I also acknowledge, of course, the Prime Minister, Tony Abbott, Leader of the Opposition, Bill Shorten, Deputy Leader of the Government and indeed my Minister, the Foreign Minister Julie Bishop, the Minister Assisting the Prime Minister on the status of women, Michaelia Cash, Leader of the Greens, Christine Milne, indeed Deputy Leader of the Labor Party Tanya Plibersek, the many Ministers, Shadow Ministers, Parliamentary Secretaries in the room, Madam President, Donelle Wheeler, Madam Speaker Bronwyn Bishop, members of the Diplomatic Corps, members of the Military, ladies and gentlemen and anyone that I might have missed today. I pay special acknowledgement to our Indigenous sisters during this week.
Happy International Women's Day Week, everyone. I think it has become a week, by decree or otherwise, Julie. But all over the country, as Julie has said, women and men are celebrating at this time and you only have to look at the calendar of events from bake-offs to fun runs, from seminars to marches and jamborees. It's an amazing time to celebrate the gains that we've made, the achievements we've made but also, as has been acknowledged here today, recognise the many challenges that women face. I also acknowledge that a disproportionate number of these events seem to be breakfasts, but that's just a personal thing.
I too have a daughter and this week I celebrate two things, not only International Women's Day, and of course the Commission on the Status of Women, but my daughter's sixth birthday. So today I'm very mindful not only of the efforts of our foremothers and sisters, but also what lies ahead for the next generation of women and girls, and not just in Australia, but across the world.
My job as Ambassador for Women and Girls is to promote gender equality and gender equity on an international scale, in the international arena and indeed with specific focus on our region. My work is focussed on three pillars within the foreign policy and aid programs. One, women's economic empowerment. Secondly, women's leadership. And thirdly, the elimination of violence against women and girls. And, of course, it also includes better access to health and education services for women and girls around the globe.
My geographic priority? It's the Indo-Pacific Region, a region in which Australia already enjoys its closest relationships and where we can build on partnerships already in place with men and women who are working to advance gender equality.
In the Pacific, only five per cent of the nations' parliamentarians are female.
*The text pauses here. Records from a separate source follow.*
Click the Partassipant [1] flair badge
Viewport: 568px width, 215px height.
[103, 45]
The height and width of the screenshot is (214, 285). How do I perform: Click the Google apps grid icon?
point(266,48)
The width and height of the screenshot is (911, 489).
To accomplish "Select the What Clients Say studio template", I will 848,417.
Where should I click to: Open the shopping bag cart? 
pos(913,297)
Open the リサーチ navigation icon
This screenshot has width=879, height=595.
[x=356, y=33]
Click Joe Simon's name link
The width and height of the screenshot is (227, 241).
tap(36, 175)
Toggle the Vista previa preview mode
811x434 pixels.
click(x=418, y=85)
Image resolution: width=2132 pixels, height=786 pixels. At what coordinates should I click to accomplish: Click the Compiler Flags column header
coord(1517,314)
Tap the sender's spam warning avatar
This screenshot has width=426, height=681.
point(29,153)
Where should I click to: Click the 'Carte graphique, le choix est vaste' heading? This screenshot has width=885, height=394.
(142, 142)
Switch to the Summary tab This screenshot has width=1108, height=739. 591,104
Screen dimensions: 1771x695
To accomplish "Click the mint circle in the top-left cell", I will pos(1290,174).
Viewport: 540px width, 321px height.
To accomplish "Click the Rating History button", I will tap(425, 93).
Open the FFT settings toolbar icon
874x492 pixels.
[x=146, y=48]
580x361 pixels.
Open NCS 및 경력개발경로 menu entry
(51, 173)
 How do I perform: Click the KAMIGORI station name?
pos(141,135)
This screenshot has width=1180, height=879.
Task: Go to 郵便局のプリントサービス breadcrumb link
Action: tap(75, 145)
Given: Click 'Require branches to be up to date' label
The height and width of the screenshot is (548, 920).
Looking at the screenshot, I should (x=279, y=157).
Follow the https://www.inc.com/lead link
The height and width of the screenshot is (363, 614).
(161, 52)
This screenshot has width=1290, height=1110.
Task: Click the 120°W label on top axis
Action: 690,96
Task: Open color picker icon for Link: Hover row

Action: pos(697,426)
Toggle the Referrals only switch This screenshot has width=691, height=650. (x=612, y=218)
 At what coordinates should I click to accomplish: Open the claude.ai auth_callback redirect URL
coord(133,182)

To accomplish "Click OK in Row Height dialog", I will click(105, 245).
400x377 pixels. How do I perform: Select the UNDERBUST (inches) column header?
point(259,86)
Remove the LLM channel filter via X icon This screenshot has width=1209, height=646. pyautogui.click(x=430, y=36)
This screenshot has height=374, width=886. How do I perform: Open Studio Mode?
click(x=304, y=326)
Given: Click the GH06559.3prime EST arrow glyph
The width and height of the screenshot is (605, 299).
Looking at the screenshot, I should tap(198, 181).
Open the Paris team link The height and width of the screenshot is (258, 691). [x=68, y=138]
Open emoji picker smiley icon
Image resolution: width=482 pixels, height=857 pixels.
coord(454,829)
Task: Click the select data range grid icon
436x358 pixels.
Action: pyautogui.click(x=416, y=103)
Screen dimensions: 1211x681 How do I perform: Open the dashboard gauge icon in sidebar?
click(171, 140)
And we know that in some Pacific nations, two-thirds of women have experienced some form of violence, physical violence. And yes, the statistics are pretty chilling in this nation too. Let's not forget, a third of Australian women over the age of fifteen have experienced some form of physical assault.
We heard from Donelle this morning the International Labour Organization has reported that the Asia-Pacific region loses up to $47 billion per annum as a result of women's limited access to employment opportunities. And we know that we lose around $16 billion each year as a result of gender gaps in education. So gender equality is good development and it's also smart economics.
So we're launching a film today, 'Working Together to Improve Gender Equality in the Pacific'. This film highlights Australia's efforts with our partners across the region. The excerpt we're about to see shows a produce market in Papua New Guinea where we meet local women who, with the help of the UN Women PNG Safe Cities Program, are now able to participate safely in their economy. It's one small step, one small example of the valuable and far-reaching work that Australia is doing in our region in order to bring about long-lasting change.
So ladies and gentlemen, today you've heard about some of the domestic challenges, whether it's violence against women, whether it's the disproportionate issues affecting women in poverty, migrant women, our Indigenous sisters, whether it's the gender pay gap, whether it's gaps in education: a range of issues that affect us in this country but they're also compounded and magnified around our globe. So we do have much to do, yes for ourselves but indeed for our sisters around the world.
Prime Minister, you're right. My daughter, Cordelia, is incredibly fortunate to be growing up in this country and in this era. I hope though that she will use her brains and her heart to fight for, along with men and women, for the issues that affect women and girls around the world. But I really hope that she'll be able to look back in years to come and she'll see the policy, cultural, legislative changes that I suspect and hope that her brother Conrad and his friends can take for granted. I look forward to a world in which women and girls are treated equally with their male counterparts.
Ladies and gentlemen, it's lovely to be back, albeit briefly. And I wish you well for this week. Enjoy International Women's Day. I wish you well for this week and indeed the many years ahead. Thank you, and thank you for this honour.